**What needs to be done**. From the records below, return every line containing the word "axis".
(Dataset records)
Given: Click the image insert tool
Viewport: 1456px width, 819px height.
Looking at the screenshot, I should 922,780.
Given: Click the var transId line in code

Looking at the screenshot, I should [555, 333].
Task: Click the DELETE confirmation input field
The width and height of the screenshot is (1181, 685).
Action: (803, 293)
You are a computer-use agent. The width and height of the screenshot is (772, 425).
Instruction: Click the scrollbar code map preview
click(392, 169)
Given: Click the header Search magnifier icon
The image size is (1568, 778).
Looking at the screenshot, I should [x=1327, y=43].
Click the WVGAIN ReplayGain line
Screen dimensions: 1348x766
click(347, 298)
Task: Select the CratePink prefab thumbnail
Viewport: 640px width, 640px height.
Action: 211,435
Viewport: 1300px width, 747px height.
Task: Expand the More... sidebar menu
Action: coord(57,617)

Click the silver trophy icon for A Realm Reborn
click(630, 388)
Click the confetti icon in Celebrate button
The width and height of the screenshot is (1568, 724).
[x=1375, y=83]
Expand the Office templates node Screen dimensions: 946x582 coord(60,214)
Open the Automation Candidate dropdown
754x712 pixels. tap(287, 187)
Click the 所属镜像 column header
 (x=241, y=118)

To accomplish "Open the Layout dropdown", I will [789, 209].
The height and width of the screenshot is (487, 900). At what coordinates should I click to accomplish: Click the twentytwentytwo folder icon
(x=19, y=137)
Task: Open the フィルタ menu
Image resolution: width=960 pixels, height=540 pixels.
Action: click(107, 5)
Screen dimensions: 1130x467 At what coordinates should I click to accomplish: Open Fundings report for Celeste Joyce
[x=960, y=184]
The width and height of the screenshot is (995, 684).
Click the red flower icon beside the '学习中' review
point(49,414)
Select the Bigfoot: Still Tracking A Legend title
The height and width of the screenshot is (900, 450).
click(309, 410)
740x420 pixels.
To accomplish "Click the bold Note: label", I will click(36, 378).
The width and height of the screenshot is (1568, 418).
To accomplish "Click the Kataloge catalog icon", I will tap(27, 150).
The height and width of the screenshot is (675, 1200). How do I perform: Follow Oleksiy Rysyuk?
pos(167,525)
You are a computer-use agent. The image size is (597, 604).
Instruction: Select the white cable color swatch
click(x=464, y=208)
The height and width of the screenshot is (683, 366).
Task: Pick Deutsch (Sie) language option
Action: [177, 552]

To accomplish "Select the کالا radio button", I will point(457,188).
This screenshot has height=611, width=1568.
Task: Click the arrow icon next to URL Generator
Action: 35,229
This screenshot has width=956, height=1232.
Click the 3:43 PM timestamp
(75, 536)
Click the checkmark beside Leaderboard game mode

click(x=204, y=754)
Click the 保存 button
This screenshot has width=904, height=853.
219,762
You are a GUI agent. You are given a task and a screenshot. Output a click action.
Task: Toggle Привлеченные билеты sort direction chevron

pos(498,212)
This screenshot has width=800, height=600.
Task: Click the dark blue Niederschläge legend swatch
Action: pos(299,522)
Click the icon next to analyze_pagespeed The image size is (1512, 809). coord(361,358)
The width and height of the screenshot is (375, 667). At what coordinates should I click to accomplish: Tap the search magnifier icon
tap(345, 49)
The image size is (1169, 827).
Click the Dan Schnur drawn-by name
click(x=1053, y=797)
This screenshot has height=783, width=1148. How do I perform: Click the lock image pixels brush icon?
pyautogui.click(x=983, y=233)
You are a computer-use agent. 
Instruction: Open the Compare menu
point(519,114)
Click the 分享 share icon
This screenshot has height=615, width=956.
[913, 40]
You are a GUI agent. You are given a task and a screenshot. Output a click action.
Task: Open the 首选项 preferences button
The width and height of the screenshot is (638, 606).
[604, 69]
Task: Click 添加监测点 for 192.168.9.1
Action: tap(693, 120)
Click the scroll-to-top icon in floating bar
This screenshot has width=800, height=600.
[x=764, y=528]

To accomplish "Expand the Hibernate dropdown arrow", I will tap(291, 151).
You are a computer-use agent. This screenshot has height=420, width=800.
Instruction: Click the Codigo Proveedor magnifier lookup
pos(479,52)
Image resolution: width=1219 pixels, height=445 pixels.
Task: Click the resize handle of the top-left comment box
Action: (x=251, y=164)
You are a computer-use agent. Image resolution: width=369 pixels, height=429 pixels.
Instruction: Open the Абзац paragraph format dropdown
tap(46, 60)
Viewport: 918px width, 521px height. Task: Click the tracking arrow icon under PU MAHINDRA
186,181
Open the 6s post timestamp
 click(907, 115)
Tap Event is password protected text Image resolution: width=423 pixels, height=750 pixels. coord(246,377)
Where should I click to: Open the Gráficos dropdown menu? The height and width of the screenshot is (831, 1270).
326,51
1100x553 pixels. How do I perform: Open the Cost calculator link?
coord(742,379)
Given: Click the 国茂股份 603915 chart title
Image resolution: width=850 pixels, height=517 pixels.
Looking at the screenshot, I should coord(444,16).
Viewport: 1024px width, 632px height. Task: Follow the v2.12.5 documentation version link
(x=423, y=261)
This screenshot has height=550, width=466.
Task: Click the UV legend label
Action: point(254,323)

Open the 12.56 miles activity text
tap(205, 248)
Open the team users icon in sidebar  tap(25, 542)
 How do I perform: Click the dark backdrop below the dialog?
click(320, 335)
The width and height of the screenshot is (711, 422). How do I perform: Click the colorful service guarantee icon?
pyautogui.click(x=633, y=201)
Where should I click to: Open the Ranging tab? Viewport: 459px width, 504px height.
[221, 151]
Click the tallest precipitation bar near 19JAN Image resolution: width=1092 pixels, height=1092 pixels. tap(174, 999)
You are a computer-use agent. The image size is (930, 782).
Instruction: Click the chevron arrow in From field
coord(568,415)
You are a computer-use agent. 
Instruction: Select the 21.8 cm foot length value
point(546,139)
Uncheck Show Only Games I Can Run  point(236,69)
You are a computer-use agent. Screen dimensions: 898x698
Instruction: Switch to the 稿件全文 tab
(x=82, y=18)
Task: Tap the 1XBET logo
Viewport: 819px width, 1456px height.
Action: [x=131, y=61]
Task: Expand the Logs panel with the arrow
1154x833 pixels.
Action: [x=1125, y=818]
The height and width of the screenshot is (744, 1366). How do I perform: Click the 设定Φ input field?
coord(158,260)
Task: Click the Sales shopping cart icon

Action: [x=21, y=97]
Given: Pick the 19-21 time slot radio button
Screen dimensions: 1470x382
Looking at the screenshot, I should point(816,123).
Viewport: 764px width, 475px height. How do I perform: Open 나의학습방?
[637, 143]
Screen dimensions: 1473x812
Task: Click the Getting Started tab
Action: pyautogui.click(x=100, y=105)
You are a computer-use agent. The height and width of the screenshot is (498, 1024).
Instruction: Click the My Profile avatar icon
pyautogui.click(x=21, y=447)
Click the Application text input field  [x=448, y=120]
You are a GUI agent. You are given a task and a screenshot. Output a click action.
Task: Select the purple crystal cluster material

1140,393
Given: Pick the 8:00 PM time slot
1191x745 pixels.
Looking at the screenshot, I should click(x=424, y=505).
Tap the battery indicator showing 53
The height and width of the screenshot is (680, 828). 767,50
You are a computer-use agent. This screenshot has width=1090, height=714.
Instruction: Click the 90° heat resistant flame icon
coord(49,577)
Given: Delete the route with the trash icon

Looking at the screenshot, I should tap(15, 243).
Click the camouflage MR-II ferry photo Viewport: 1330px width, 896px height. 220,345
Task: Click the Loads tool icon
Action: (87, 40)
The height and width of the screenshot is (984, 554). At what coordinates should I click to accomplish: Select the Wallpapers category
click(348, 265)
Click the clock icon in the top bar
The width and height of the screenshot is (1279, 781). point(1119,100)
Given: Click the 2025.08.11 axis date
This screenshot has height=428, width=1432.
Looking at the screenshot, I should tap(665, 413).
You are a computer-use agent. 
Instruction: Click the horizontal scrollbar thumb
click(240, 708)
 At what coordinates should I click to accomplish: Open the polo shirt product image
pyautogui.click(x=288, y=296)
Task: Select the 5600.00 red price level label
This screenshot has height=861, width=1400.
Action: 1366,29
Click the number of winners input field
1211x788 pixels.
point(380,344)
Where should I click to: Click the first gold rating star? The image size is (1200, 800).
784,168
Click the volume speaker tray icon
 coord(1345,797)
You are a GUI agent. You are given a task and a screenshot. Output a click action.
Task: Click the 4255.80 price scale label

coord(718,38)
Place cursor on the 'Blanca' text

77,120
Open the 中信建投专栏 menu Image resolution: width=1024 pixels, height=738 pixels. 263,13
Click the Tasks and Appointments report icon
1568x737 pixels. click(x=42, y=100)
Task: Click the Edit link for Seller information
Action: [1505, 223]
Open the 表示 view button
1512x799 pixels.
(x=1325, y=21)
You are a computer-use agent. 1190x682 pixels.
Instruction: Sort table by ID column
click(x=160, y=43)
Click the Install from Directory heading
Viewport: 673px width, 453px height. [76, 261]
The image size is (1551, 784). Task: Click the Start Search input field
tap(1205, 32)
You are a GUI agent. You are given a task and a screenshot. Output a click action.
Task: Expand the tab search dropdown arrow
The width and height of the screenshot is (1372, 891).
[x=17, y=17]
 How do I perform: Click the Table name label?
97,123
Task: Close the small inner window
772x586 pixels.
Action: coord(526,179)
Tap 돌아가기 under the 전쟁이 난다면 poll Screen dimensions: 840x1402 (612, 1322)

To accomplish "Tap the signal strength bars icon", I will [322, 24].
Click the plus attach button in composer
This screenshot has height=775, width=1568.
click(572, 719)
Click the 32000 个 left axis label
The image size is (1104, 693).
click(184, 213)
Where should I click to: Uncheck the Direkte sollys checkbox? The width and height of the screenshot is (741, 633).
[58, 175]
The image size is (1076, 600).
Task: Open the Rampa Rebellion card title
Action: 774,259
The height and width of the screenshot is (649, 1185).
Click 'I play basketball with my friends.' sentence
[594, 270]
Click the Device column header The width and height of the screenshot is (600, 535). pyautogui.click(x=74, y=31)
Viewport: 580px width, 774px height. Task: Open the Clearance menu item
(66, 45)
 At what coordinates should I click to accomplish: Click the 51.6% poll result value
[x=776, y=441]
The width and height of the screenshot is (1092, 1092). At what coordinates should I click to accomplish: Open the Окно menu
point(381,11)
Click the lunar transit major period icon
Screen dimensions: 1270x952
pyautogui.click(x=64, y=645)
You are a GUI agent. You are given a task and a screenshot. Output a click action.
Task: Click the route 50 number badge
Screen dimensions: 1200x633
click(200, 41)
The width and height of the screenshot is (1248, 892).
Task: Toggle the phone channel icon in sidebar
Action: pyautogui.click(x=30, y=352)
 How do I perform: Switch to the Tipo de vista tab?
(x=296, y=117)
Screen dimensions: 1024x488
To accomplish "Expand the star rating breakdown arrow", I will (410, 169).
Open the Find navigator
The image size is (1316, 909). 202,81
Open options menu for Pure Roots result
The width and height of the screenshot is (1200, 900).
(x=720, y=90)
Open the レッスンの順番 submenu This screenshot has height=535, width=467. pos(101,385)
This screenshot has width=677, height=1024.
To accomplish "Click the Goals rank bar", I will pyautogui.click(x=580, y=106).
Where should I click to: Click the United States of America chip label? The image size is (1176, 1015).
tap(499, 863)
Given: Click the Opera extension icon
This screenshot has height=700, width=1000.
(End Dataset records)
**Finished exercise**.
Given: Click the 2025.08.11 axis date
Click the 32000 个 left axis label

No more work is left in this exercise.